To determine if two events, A and B, are independent, we need to compare the product of their individual probabilities, P(A) and P(B), with the probability of their intersection, P(A&B).
If P(A) * P(B) = P(A&B), then A and B are independent.

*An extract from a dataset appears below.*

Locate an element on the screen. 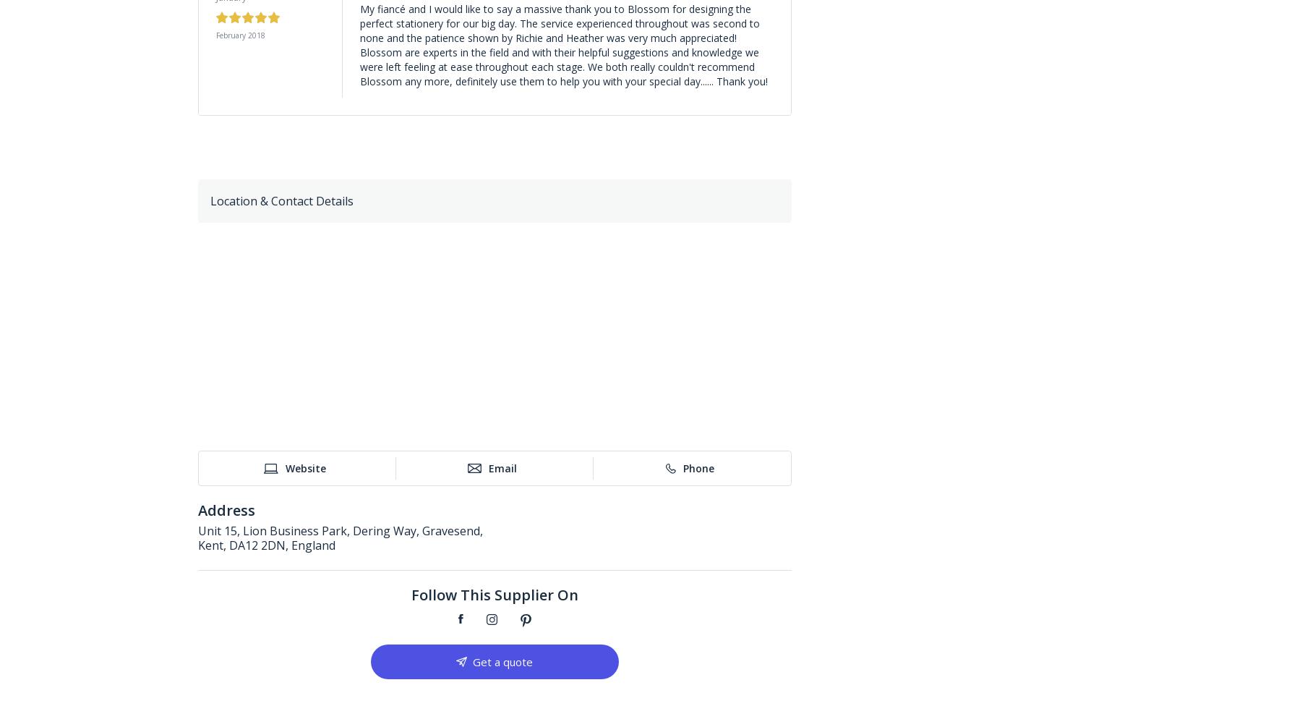  'February 2018' is located at coordinates (239, 35).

Let's calculate for each situation:
1. P(A) = 0.5, P(B) = 0.4, P(A&B) = 0.9
P(A) * P(B) = 0.5 * 0.4 = 0.2 ≠ 0.9
A and B are not independent.
2. P(A) = 0.3, P(B) = 0.6, P(A&B) = 0.18
P(A) * P(B) = 0.3 * 0.6 = 0.18 = 0.18
A and B are independent.
3. P(A) = 0.1, P(B) = 0.1, P(A&B) = 0.01
P(A) * P(B) = 0.1 * 0.1 = 0.01 = 0.01
A and B are independent.
4. P(A) = 0.3, P(B) = 0.3, P(A&B) = 0.2
P(A) * P(B) = 0.3 * 0.3 = 0.09 ≠ 0.2
A and B are not independent.
Situations 2 and 3 have events A and B that are independent.